Caselli e quella memoria ballerina

Sono state le parole di Caselli rilasciate alla testata livesicilia.it che ci hanno fatto risvegliare malumori dovuti a una giustizia repressa.

Citiamo, dunque: Fu De Caprio, il cosiddetto capitano Ultimo, all’epoca quasi un eroe nazionale, a chiedermi di non perquisire il covo di Riina, sostenendo che avremmo altrimenti compromesso sviluppi investigativi importanti. Io mi fidai e per me era scontato però che il Ros avrebbe proseguito la sorveglianza del nascondiglio del boss appena catturato”.

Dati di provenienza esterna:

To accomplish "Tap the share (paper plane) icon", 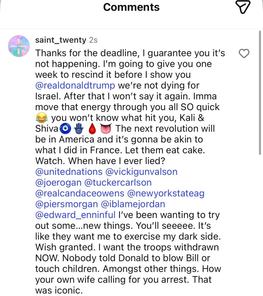I will pos(243,7).
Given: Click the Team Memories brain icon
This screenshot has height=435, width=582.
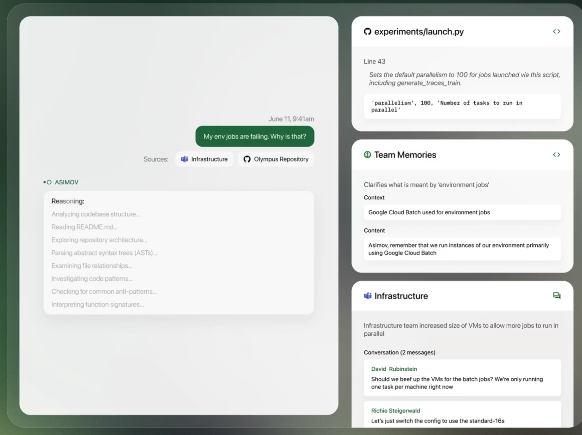Looking at the screenshot, I should coord(367,155).
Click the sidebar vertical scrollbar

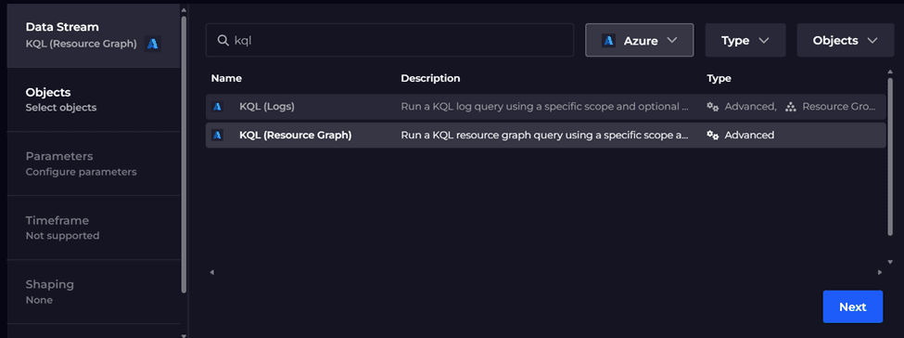tap(184, 154)
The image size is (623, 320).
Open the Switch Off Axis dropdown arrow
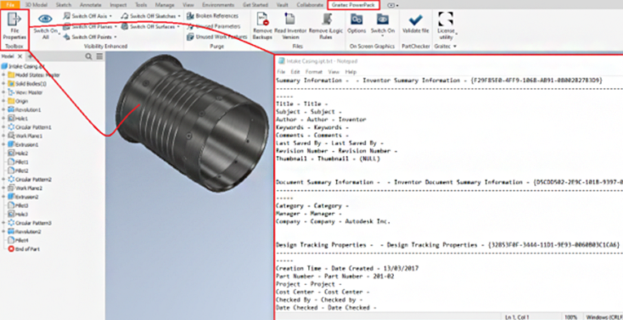coord(110,16)
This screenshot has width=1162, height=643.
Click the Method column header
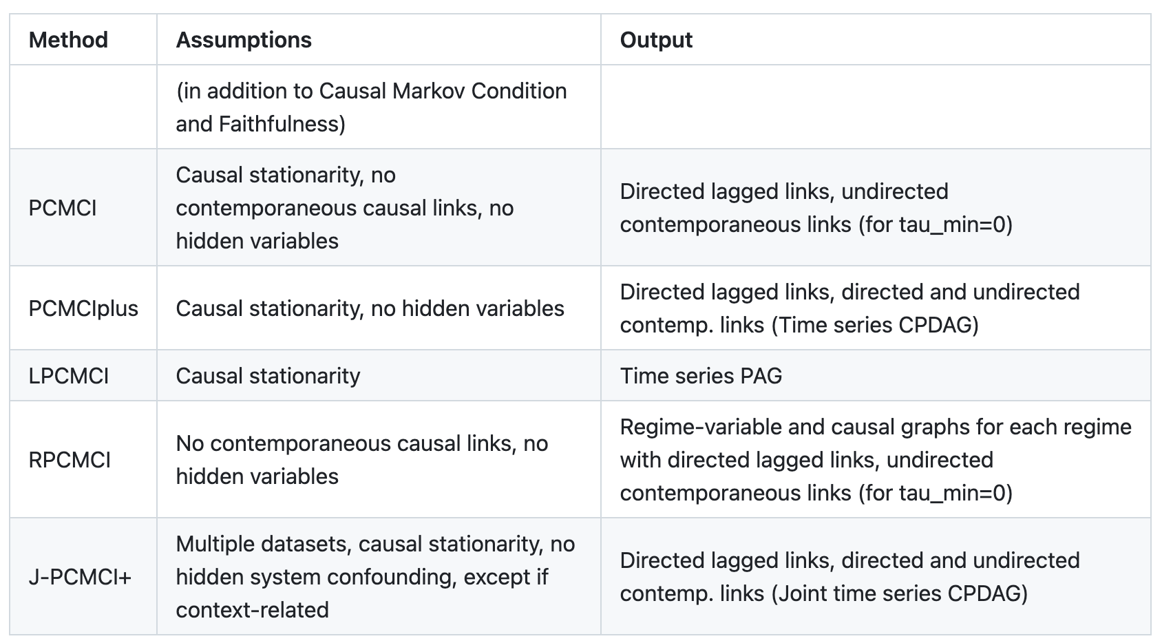click(68, 40)
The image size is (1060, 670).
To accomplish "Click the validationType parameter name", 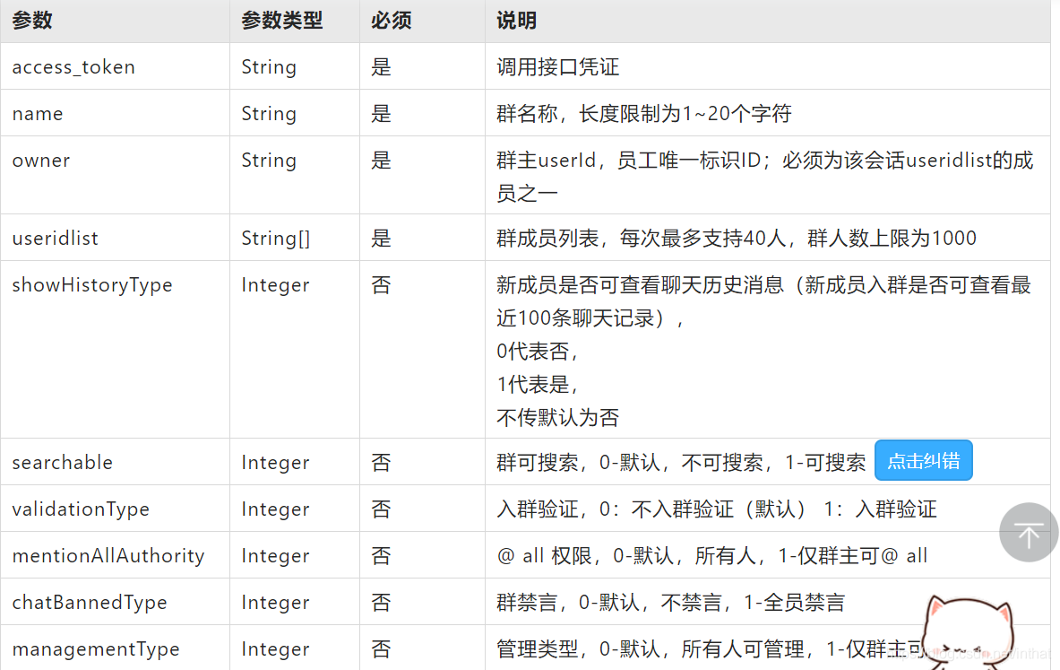I will coord(81,509).
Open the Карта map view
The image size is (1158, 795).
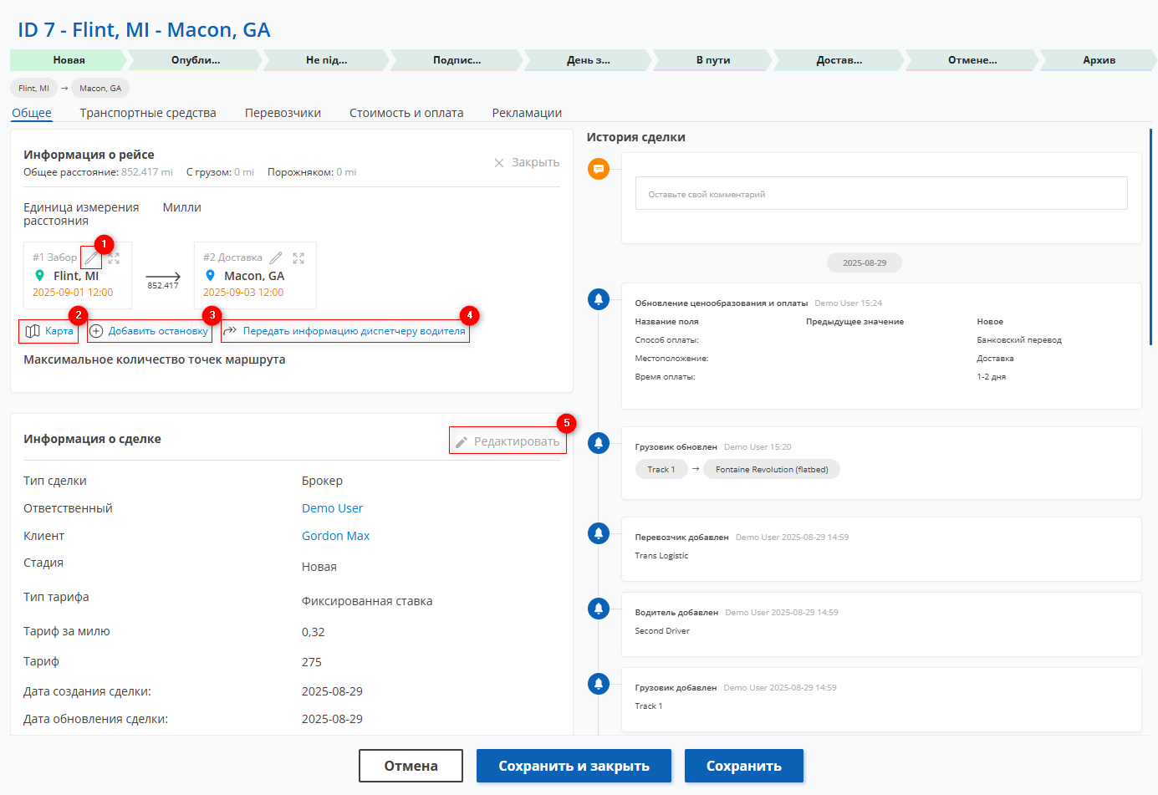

Ora… veniamo ai fatti. Parliamo di lui, l’ “eroe” Caselli. In una nota del 12/2/1993 prot.340/93, redatta insieme ad altri magistrati, il magistrato scrisse che si, la richiesta dell’attesa per la perquisizione del covo, venne PROPOSTA dall’allora 34enne Ultimo, ma era stata “motivata e assolutamente convincente“, e vi era un’intesa tra Procura e Polizia Giudiziaria. Nell’udienza del 7 novembre 2005, Caselli non era in grado di ricordare nulla più se non ciò che si leggeva in questa nota del 1993, per cui in udienza, sotto giuramento davanti a un giudice, ebbe necessità di rileggere quanto redatto per ricordare i fatti accaduti TROPPI anni prima. Addirittura ci permettiamo di virgolettare testualmente le dichiarazioni di Caselli: “tutto quello che so e che sono in grado di ricordare è tutto riassunto in questa nota. Non ho ricordi personali ulteriori“.

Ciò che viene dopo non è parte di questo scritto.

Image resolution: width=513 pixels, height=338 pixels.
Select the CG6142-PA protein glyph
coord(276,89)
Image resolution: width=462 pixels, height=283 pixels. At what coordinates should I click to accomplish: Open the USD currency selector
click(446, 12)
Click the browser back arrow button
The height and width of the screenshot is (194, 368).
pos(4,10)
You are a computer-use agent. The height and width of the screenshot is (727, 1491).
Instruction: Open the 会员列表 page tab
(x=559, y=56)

In effetti dal 1993 al 2005 era passato molto tempo. Anche se nel procedimento penale NR. 87/02, nell’udienza del 18 novembre 2003, Caselli aveva ancora memoria dei fatti. Dichiarava infatti che “Il giorno 15 gennaio, nelle ore successive all’arresto di Riina, vari ufficiali […] ci segnalano che era assolutamente indispensabile, per non pregiudicare ulteriori importanti acquisizioni, che dovevano conserntire di disarticolare la struttura economica e quella operativa facente capo a Riina.

Quindi, ricapitolando, Ultimo propone, i magistrati valutano e poi appoggiano e sostengono l’idea di Ultimo. Insiste sempre Caselli, nell’udienza del 2005 che “ho sempre preferito non conoscere i dettagli per evitare rischi ulteriori” e evitare potenziali situazioni drammatiche“.

In estrema sintesi, potremmo riassumere molto semplicisticamente con un “come operano i Ros non ci interessa, l’importante è che arriviamo all’obiettivo comune. La PG fa investigazioni, noi emettiamo mandati”

Un’ulteriore nota di Caselli del 1994 (quindi piuttosto fresca dall’arresto di Riina) conferma la fiducia e la stima per l’operato dei ROS.

Ora, stando a quanto dichiarava Caselli, nel 2005 non ricordava altri fatti se non quelli letti su una nota scritta all’epoca dei fatti (così dichiarava sotto giuramento). Però poi succede un evento strano. Scrive un libro quest’anno. E di colpo ricorda cose che nemmeno l’anno successivo ai fatti “incriminati”, sapeva.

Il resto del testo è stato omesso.